Meninggalkan langit tanpa senja lagi. Meninggalkan alam yang mulai diselimuti gelap. Aku melangkah dengan jiwa gamang. Aku meniti langkah dengan hati mengambang. Menanti senja tak kunjung tiba. Gerimis pun mulai menyapa, ditemani sapuan sang bayu yang memainkan anak rambutku yang mulai basah. Kupercepat jalanku, tak kupedulikan kerikil kecil yang mencoba menggangguku.

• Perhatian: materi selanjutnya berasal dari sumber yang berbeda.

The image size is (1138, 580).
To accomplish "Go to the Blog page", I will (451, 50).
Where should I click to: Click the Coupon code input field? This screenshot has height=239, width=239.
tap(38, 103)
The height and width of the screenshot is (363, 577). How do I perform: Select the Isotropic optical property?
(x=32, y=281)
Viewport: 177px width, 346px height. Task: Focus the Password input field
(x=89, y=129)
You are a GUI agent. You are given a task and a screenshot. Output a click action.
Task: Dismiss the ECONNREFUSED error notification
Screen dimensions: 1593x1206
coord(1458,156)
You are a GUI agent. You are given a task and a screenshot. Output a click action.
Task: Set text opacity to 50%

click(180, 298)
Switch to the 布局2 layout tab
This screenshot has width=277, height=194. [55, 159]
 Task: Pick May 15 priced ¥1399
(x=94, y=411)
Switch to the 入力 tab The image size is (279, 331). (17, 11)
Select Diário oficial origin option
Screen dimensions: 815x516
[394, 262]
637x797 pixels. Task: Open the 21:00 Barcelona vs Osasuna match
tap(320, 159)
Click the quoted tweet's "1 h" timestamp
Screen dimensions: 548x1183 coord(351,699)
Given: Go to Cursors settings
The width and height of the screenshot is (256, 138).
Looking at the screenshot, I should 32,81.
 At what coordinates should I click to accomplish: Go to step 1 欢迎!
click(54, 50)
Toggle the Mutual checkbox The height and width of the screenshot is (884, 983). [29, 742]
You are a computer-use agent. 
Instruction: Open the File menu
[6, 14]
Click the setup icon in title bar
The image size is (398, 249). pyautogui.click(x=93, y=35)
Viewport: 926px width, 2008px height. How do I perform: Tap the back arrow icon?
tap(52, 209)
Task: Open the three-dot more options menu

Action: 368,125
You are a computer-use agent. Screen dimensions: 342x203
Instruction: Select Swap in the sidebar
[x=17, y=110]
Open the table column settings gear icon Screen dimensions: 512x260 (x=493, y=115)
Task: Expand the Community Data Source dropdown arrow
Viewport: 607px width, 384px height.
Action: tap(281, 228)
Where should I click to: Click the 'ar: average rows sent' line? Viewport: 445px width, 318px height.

"Pulanglah, Nak," terngiang kembali kata-kata ibu.

"Aku pulang, Bu. Sekarang."

Aku berlari, mengejar waktu. Sesekali terjatuh di tepi jalan. Aku harus pulang. Mungkin hari ini senja tidak datang. Tapi esok? Masih ada sejuta harapan. Menikmati senja bersama seribu asa.